Another factor that needs some consideration is the distribution of the dominant sound energy through the frequency spectrum. This should not be confused with the apparent loudness of different frequencies. Most curves of average energy spectrums will show there is not much in either speech or music below 100 or 200 cycles. But here the word average is important, especially for music. . Bass notes are only evident in comparatively few passages, which is why an average curve shows them low. However, when low notes are present, they have considerable energy, and the system has to reproduce this energy - not an average figure.
At the other end, there is not much energy in speech above 500 to 1000 cycles, but the small energy present is very important to intelligibility, to carry consonant sounds, particularly "s," "t," and "d." Musical energy, too, tails off above 1500 to 2500 cycles, except for short bursts from the percussion, which again do not show up on an average curve. So a system should be able to handle more or less uniform power peaks over the range from about 40 to 2500 cycles, and should be reasonably flat in response (at lower levels) from 20 to 20,000 cycles or, as a secondary standard, from 40 to 10,000 cycles.
Consequently a more usual approach is to cover as much as possible of the frequency range with the mid-range unit. That is, we take as much as the mid-range unit can comfortably handle without running into difficulties with frequency response and intermodulation, then the part that the mid-range unit cannot comfortably handle is delegated, at the low end to the woofer and at the high end to the tweeter.
Fig. 4 With a four-way system, crossovers should be as shown.
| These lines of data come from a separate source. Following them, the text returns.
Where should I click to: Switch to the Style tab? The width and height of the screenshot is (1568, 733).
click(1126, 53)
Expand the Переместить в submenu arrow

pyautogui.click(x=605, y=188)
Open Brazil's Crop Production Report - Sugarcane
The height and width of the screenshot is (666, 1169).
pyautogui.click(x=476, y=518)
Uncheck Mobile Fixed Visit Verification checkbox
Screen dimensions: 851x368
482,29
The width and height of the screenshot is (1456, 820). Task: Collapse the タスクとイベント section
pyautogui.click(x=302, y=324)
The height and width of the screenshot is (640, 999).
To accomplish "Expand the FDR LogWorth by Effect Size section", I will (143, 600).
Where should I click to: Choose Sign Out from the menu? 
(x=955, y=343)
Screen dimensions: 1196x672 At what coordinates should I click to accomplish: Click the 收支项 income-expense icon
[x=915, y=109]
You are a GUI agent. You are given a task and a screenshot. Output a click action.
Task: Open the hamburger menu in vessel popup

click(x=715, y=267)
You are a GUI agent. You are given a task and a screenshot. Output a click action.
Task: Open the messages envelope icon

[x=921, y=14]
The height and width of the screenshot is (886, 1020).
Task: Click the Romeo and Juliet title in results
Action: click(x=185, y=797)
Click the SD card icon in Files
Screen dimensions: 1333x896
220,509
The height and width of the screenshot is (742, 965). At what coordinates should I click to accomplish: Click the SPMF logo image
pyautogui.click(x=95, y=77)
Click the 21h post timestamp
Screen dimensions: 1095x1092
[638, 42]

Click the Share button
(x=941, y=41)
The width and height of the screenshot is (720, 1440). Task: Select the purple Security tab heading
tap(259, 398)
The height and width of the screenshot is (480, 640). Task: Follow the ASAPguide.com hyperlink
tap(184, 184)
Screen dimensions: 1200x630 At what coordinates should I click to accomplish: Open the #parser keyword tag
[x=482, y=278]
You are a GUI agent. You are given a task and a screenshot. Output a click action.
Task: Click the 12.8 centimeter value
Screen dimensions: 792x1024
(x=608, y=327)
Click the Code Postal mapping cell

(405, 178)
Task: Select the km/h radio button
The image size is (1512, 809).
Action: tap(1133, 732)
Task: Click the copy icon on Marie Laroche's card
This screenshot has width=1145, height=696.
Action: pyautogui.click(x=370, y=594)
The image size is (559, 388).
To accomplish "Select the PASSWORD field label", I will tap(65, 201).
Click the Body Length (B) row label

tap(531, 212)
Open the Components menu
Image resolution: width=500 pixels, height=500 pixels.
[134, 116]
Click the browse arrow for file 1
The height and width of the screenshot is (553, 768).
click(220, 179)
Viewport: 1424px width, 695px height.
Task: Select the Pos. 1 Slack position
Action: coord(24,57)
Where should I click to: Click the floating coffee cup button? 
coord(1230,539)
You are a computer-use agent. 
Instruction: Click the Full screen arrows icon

The lowest channel would then handle frequencies up to 160 cycles; channel 2 would cover 160-630 cps; channel 3, 630-2500 cps; and channel 4 would cover all above 2500 cps.
Fortunately this integration problem is not very important at the low-frequency end. By the time you get down to 250 cycles, the wavelength is four feet. As the biggest loudspeaker system doesn't usually exceed this dimension in one direction, you are not going to suffer noticeable lack of integration between frequencies below and above 250 cycles, or any similar crossover frequency for that matter. So, to maintain good integration, the usual practice is to use as low a crossover as possible without running into intermodulation problems.
If better integration can be achieved at the high end by pushing the crossover up to, say 5000 cycles, then we may raise the lower crossover frequency as high as, say, 600 cycles. Then the tweeter will just handle frequencies from 5000 cycles on up, where the mid-range unit runs into serious breakup problems. The tweeter will maintain the smoothness of response at the high end.
A crossover around 600 cycles is not likely to run into serious integration problems provided satisfactory transition is achieved in the 600 cycle region. More of this in a moment, however. If 600 cycles is the crossover point from the low frequency to the mid-range unit, the range from 20 cycles, or even 40 cycles, up to 600 cycles is rather wider than any of the other ranges. This is the reason for going to four-way systems. A unit to handle all the frequencies below 600 cycles can still cause intermodulation. Such division is not usually necessary in the smaller living rooms with a well-designed enclosure. Only with the larger systems, where the low-frequency unit has to encounter considerable diaphragm movements at the bottom end of its range, is this a necessity to minimize intermodulation.
So much for the question of the different possibilities in frequency of crossovers. Next we come to the sharpness of the slope. Different crossovers employ different degrees of separation between the frequencies. The simplest kind of crossover uses just an inductance or a capacitance for each individual channel. This provides an ultimate roll-off of 6 db per octave beyond a frequency of about 2 to 1 each side of the crossover (Fig. 5).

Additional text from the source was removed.